Prevnar/Prevenar (7-valent), our 7-valent pneumococcal conjugate vaccine for preventing invasive, and, in certain international
markets, non-invasive pneumococcal disease in infants and young children, recorded a decrease in worldwide revenues of 18% in 2012,
compared to 2011. Many markets have transitioned from the use of Prevnar/Prevenar (7-valent) to Prevnar 13/Prevenar 13, resulting in
lower revenues for Prevnar/Prevenar (7-valent). We expect this trend to continue.
Caduet is a single-pill therapy combining Lipitor and Norvasc for the prevention of cardiovascular events. Caduet worldwide revenues
decreased 52% in 2012, compared to 2011, primarily due to the loss of U.S. exclusivity in November 2011.
Xalkori, for the treatment of patients with locally advanced or metastatic non-small cell lung cancer (NSCLC) that is anaplastic lymphoma
kinase (ALK)-positive as detected by an FDA-approved test, was approved by the FDA in August 2011. In developed markets, Xalkori has
also been approved in Japan, South Korea, Canada and Switzerland, and it received conditional marketing authorization in the EU in
October 2012. In addition, it has been filed or approved in more than 25 emerging markets, including China. Xalkori recorded worldwide
revenues of $123 million in 2012, with 66% of those revenues generated in the U.S. market.

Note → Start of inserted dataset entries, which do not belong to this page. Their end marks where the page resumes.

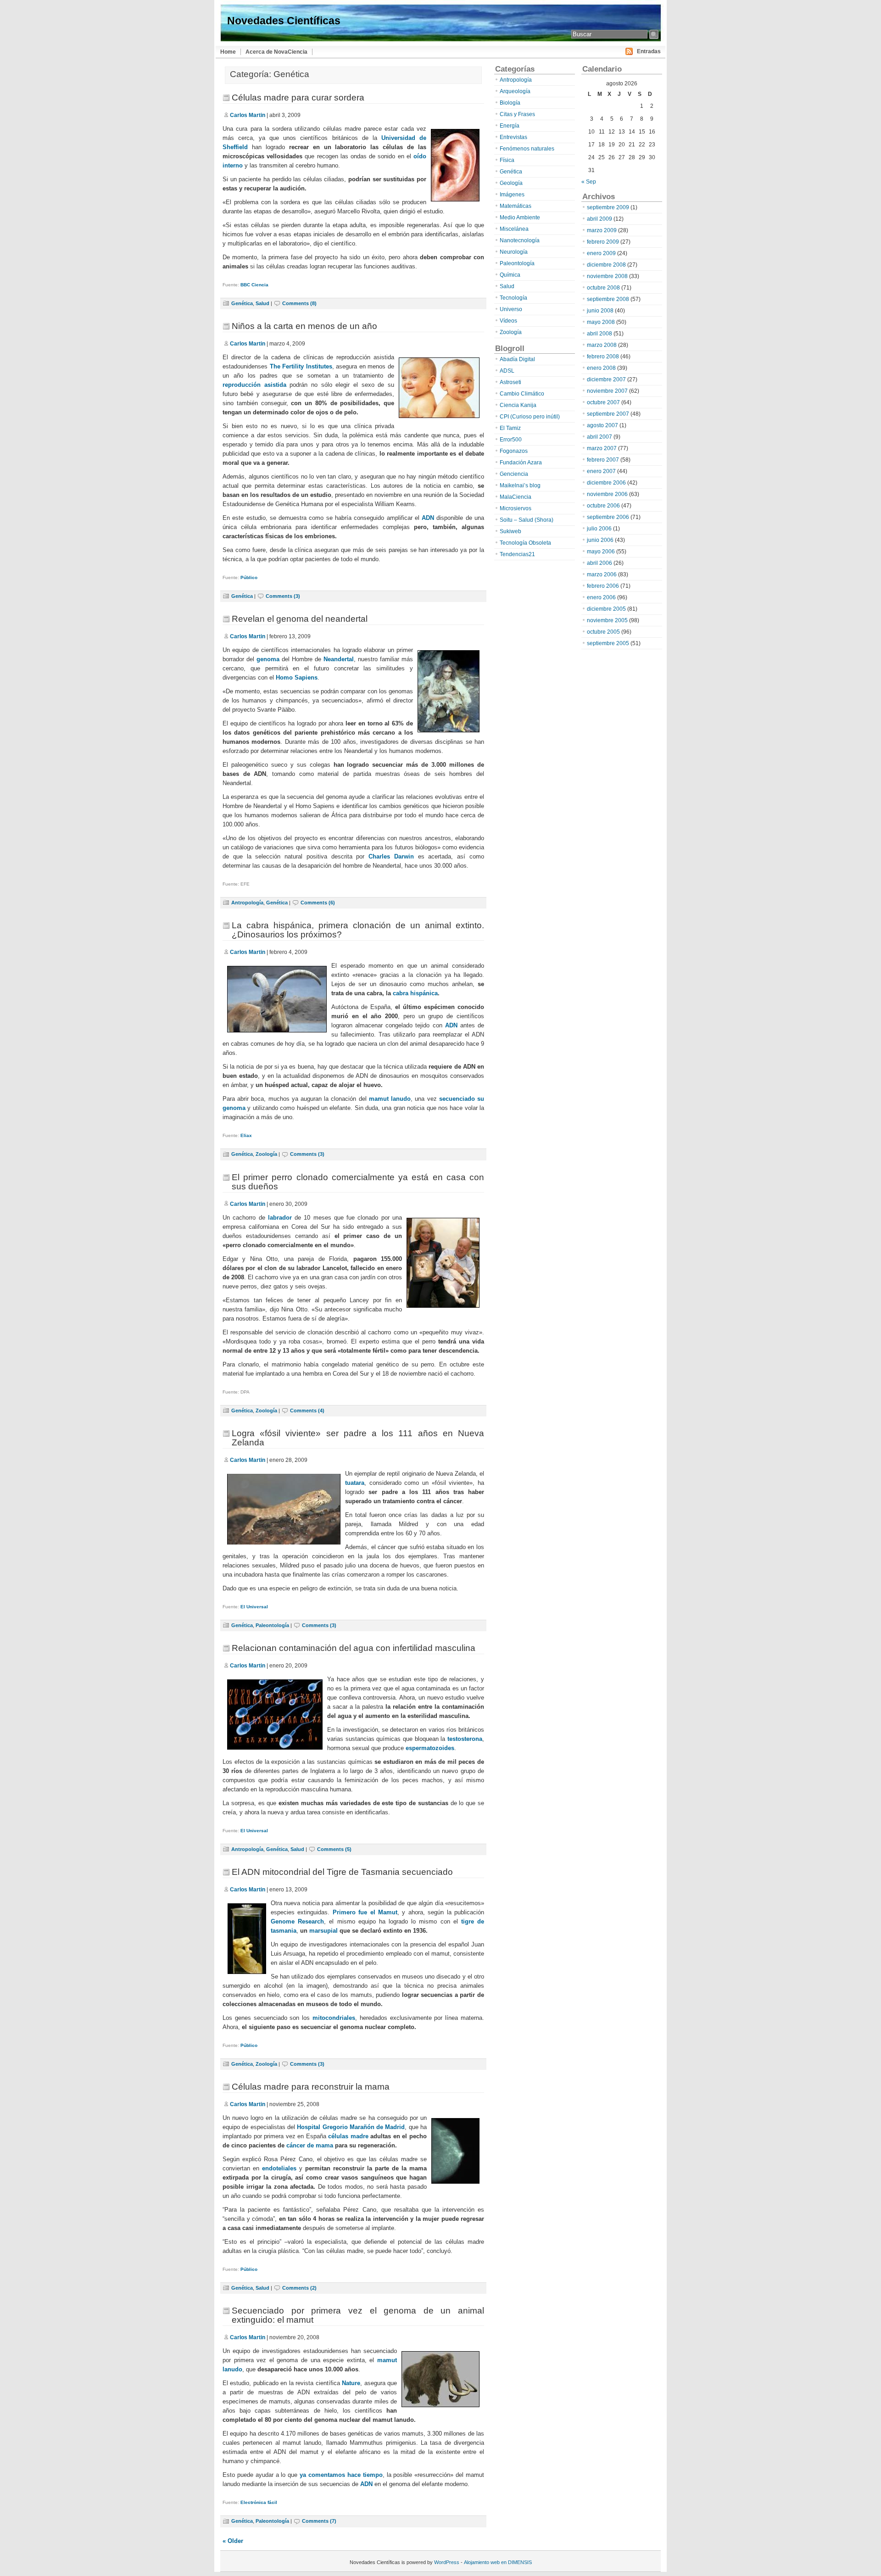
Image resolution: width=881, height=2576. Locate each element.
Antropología (247, 902)
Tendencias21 (517, 554)
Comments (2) (299, 2288)
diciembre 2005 (606, 609)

• Inlyta, for the treatment of patients with advanced renal cell carcinoma after failure of a prior systemic treatment, has been approved in
the U.S., Switzerland, Japan, Canada, Australia, South Korea and the EU (exact indications vary by region). Inlyta recorded worldwide
revenues of $100 million in 2012.
Xeljanz (in the U.S.) was approved by the FDA in November 2012 for the treatment of adult patients with moderately to severely active
rheumatoid arthritis who have had an inadequate response or intolerance to methotrexate, to be used as monotherapy or in combination
with methotrexate or other nonbiologic disease-modifying antirheumatic drugs.

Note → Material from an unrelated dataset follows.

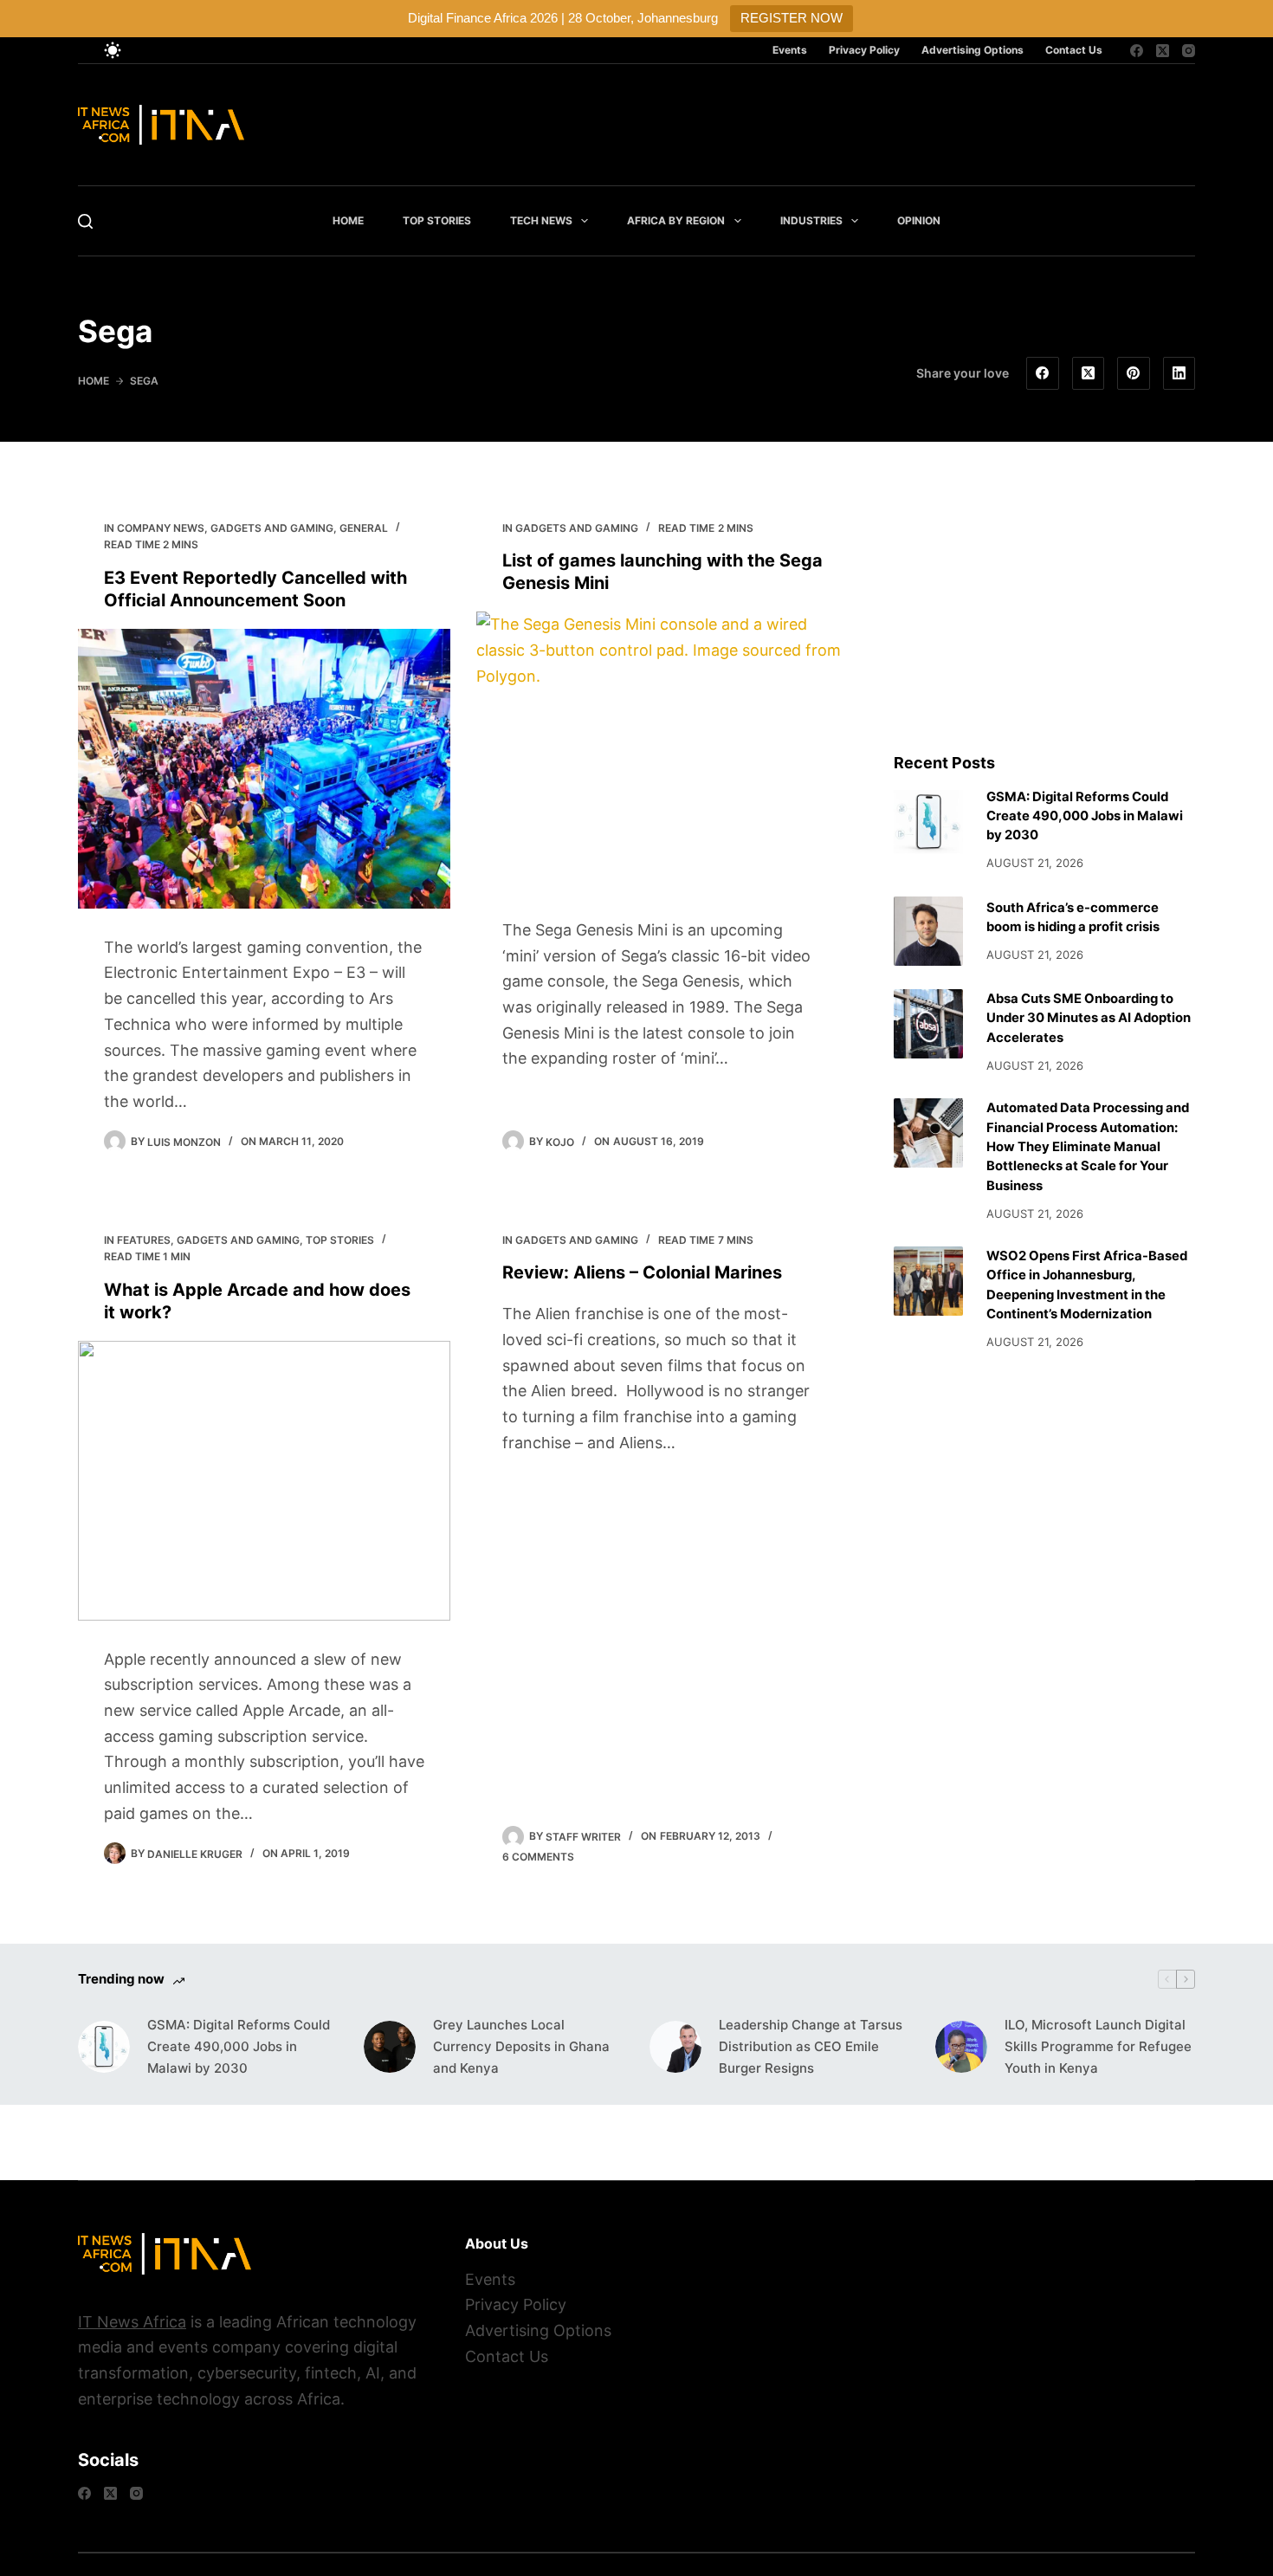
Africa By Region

Alliance revenues worldwide decreased 4% in 2012, compared to 2011, mainly due to the loss of exclusivity for Aricept 5mg and 10mg
tablets in the U.S. in November 2010 and the entry of multi-source generic competition in the U.S. in May 2011, as well as the loss of
exclusivity in many major European markets in February 2012, and lower revenues for Spiriva in certain European countries, Canada
and Australia due to the expiration of our collaboration with BI in those countries, partially offset by the strong performance of Enbrel and
Rebif in the U.S. We expect that the Aricept 23mg tablet will have exclusivity in the U.S. until July 2013. See the “The Loss or Expiration
of Intellectual Property Rights” section of this Financial Review for a discussion regarding the expiration of various contract rights relating
to Aricept, Spiriva, Enbrel and Rebif. Eliquis (apixaban) has been jointly developed and commercialized by Pfizer and Bristol-Myers
Squibb (BMS). In 2012, Eliquis (apixaban) was approved to reduce the risk of stroke and systemic embolism in patients with nonvalvular
atrial fibrillation in the 27 countries of the EU, plus Iceland and Norway, Canada, Japan and the U.S., and it was launched for that
indication in the U.S. in January 2013. The two companies share commercialization expenses and profit/losses equally on a global basis.
• Embeda—We met with the FDA in May 2012 to discuss our proposal for reintroduction of Embeda to the market. The required stability
programs are underway, and we are working toward a submission with the FDA in the first half of 2013.
See Notes to Consolidated Financial Statements—Note 17. Commitments and Contingencies for a discussion of recent developments
concerning patent and product litigation relating to certain of the products discussed above.
Research and Development
Research and Development Operations
Innovation is critical to the success of our company and drug discovery and development is time-consuming, expensive and unpredictable,
particularly for human health products. As a result, and also because we are predominately a human health company, the vast majority of our
R&D spending is associated with human health products, compounds and activities.